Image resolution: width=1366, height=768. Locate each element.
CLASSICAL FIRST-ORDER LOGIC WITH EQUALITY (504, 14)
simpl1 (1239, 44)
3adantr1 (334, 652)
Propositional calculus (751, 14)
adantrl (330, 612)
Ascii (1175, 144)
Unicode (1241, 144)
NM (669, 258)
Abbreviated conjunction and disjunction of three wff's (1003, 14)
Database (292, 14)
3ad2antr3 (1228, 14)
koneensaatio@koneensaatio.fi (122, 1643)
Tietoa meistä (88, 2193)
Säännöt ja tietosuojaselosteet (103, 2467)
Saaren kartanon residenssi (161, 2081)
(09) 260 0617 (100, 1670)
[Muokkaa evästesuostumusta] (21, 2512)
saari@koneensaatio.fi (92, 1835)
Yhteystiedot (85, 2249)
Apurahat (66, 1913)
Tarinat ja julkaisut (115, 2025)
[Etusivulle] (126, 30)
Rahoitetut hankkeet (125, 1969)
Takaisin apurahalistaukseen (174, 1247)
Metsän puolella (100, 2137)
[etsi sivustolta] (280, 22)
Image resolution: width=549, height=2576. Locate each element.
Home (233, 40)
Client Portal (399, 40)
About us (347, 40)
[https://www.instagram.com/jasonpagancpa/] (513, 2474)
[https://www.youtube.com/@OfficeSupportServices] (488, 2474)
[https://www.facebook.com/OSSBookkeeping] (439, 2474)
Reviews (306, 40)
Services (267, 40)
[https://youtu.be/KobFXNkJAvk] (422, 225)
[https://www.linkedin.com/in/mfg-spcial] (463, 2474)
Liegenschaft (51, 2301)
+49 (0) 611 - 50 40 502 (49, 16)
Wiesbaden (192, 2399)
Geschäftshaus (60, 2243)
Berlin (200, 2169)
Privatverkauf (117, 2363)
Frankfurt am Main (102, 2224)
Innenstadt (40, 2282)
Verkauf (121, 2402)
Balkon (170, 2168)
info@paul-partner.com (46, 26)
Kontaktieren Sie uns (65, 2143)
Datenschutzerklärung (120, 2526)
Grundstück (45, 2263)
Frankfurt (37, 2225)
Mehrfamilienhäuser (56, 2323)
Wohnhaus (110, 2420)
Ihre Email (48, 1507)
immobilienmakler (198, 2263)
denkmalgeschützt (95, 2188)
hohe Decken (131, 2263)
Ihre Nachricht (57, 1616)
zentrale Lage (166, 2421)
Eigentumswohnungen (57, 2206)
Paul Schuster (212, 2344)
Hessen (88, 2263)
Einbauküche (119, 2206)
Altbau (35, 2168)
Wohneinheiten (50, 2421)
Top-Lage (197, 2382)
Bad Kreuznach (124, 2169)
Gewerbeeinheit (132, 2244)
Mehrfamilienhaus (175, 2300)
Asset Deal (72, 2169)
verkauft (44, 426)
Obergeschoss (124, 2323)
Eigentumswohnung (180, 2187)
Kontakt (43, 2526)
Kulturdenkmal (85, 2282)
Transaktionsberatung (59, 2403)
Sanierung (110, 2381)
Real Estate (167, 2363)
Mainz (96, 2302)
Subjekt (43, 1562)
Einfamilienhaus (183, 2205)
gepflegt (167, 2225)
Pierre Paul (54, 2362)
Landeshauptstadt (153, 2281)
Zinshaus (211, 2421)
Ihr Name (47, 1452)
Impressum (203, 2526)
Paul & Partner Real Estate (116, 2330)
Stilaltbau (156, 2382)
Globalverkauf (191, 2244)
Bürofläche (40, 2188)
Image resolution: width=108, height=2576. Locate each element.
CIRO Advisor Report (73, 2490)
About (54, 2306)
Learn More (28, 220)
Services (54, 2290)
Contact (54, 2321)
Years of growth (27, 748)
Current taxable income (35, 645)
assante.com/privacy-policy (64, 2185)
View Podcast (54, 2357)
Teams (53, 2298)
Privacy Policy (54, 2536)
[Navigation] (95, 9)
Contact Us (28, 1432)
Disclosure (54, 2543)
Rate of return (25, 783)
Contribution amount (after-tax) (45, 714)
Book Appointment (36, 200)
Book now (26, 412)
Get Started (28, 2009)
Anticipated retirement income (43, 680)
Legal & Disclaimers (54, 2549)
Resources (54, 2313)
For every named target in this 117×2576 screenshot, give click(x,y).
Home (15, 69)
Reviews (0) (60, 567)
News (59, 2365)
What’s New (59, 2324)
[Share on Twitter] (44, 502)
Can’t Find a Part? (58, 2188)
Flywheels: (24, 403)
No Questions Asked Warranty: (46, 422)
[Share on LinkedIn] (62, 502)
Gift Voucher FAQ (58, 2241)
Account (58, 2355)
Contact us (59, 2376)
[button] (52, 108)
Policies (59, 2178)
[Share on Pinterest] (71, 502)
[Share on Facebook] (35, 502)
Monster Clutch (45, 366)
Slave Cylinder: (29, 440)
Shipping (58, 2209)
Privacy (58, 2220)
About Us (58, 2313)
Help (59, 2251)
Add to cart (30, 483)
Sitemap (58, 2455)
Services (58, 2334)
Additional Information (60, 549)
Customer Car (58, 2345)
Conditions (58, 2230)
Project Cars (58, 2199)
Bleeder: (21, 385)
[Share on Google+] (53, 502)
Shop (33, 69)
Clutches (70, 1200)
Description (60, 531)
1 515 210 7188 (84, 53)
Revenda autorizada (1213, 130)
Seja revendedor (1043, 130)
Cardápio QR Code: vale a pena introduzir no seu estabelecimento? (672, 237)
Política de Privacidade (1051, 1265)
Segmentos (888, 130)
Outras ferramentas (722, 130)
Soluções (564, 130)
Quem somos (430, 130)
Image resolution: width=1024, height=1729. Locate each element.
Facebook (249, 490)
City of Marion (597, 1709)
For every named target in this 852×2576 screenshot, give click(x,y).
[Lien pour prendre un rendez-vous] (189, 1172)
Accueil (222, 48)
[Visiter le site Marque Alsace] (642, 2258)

----

**Directions for this task:** Search the entries for the string "element" and collect each line that has it.

**Worked solution:**
Image resolution: width=1366, height=768. Locate each element.
Image resolution: width=549, height=2576. Locate each element.
Image resolution: width=108, height=2576. Locate each element.
Image resolution: width=1024, height=1729. Locate each element.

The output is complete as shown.